Kamala Harris Leads Donald Trump: How Polling Methodologies Shape the Narrative

Sep 28, 2024

Nate Cohn, chief political analyst at the New York Times, recently shared an insightful piece on the current state of polling in his newsletter, The Tilt. He points out that online surveys are less reliable than traditional polls. The key difference lies in how each type gathers its sample. Traditional surveys, often conducted through live phone interviews, randomly select households to ensure a representative sample of a target population. In contrast, many online surveys are opt-in, making it harder to achieve random sampling. Although various techniques are employed to mitigate this issue, Cohn, referencing a Pew Research Center study, emphasizes that online polls tend to face more data quality concerns. For instance, he highlights the challenge of identifying “bogus respondents” in online surveys.

It is important to recognize that not all online surveys are the same. Many are highly reputable and respected within the industry.
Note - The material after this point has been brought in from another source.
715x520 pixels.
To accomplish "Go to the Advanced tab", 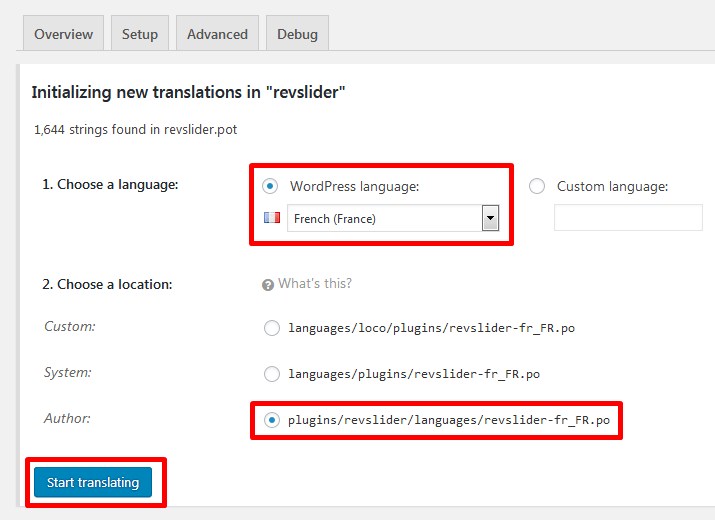I will point(218,33).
As Cohn points out, YouGov’s opt-in panel, for example, requires participants to answer a set of demographic questions, which allows the firm to match its sample to the target population. For its political polls, which it conducts for outlets like CBS News, The Economist, and Yahoo! News, YouGov adjusts its data by weighting it against U.S. Census data and past election results. Other organizations, such as the Pew Research Center, NORC, and SSRS, also collect data online but use a probabilistic approach. These firms randomly invite a large group of people to join their panels and then randomly select members from those panels to complete their surveys, ensuring a more representative sample.
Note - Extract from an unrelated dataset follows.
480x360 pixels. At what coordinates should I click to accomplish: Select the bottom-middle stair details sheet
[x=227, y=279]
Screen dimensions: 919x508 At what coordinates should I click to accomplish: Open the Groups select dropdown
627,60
The rise of online polls has largely been driven by their ease of administration and lower cost compared to traditional methods. Conducting online surveys is quicker and less expensive, allowing researchers to reach large audiences with minimal resources. In contrast, traditional polls, while still considered more reliable by many experts, have become increasingly difficult and costly to conduct in the modern era. Fewer people are willing to answer phone calls, especially from unknown numbers, and the growing reliance on cell phones—often without corresponding landlines—has made it harder to randomly sample households. As a result, traditional methods are also facing challenges, particularly in maintaining representative samples. These limitations have contributed to the growing adoption of online surveys, despite their concerns about sample quality and data reliability.
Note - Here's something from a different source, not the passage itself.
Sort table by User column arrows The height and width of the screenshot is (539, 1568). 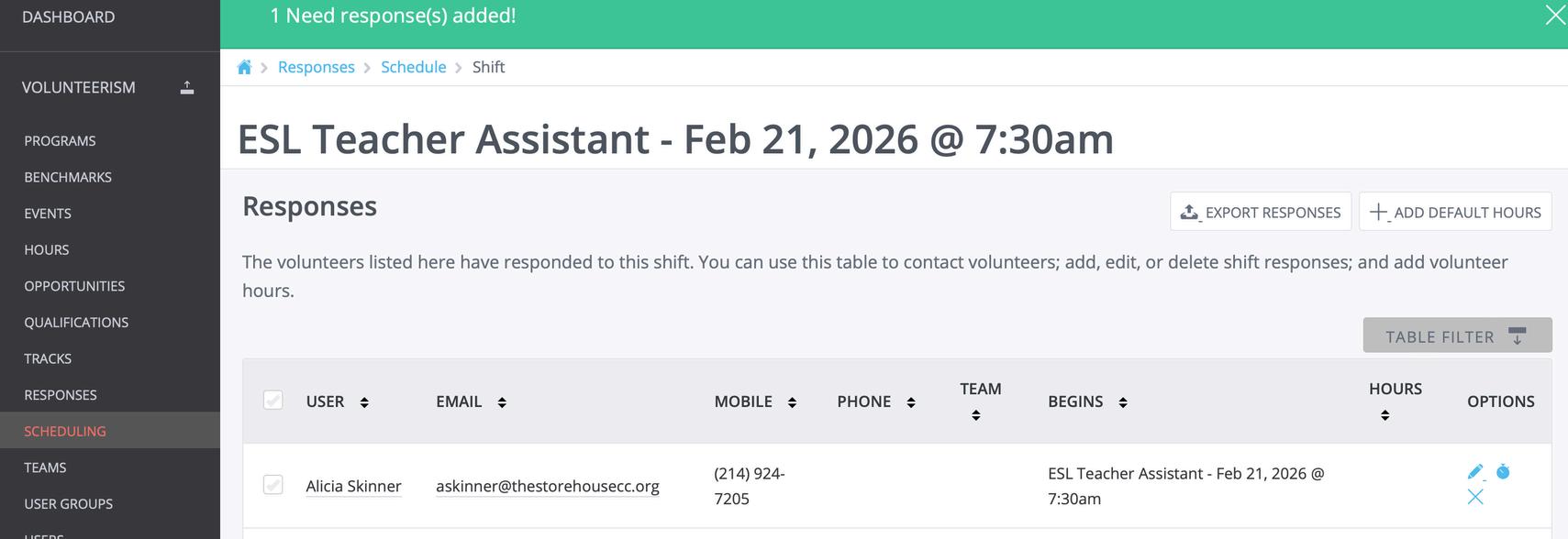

This is an important discussion, but it is not the main focus of this post. My objective is to put Cohn’s claims to the test by analyzing how various survey types reflect American voters’ attitudes toward the 2024 U.S. presidential election. ABC News/FiveThirtyEight’s polling database categorizes surveys based on their sampling methods. I will focus on polls conducted between August 1, 2024, and September 27, 2024, specifically looking at the head-to-head race between Vice President Kamala Harris and former President Donald Trump.

Sampling Methodologies

During the study period, there were 404 polls in FiveThirtyEight’s database, comprising 228 national polls conducted in August and 176 in September. The following graph summarizes the 14 methodologies used in these polls. It is worth noting that the database includes 30 polls that lack any information on their sampling methodologies. These were filtered out from this analysis.

This graph captures two critical facts. As Cohn’s article suggests, most firms are using online panels over other methodologies. Second, many pollsters are experimenting with different methodologies to adapt to a changing market. Thus, some, like the Marist Poll, have combined live phone interviews with alternative approaches, such as text-to-web and probability panels, commonly employed in online surveys.

In this analysis, I will compare polls that utilize online panels, probability panels, and live phone interviews. After the election concludes, we can assess which polls most accurately predicted the winner and determine which sampling methods were the most effective.

Online Panels

My subsetted database includes 270 polls that used online panels. As noted above, not all polls are the same. Some, like YouGov, are highly regarded. Others, however, have more questionable reputations, as Cohn argues in his piece.

The graph below shows the two-way race between Harris and Trump as captured by polling firms that use online panels.

Each point on the scatterplot represents the level of support for each candidate in a specific poll. In addition to individual data points, the chart includes a LOESS regression trend line for both Harris and Trump, providing a smoothed visualization of the overall trends in voter support over time. This helps to highlight any emerging patterns or shifts in voter preferences that may not be immediately visible from individual polls alone.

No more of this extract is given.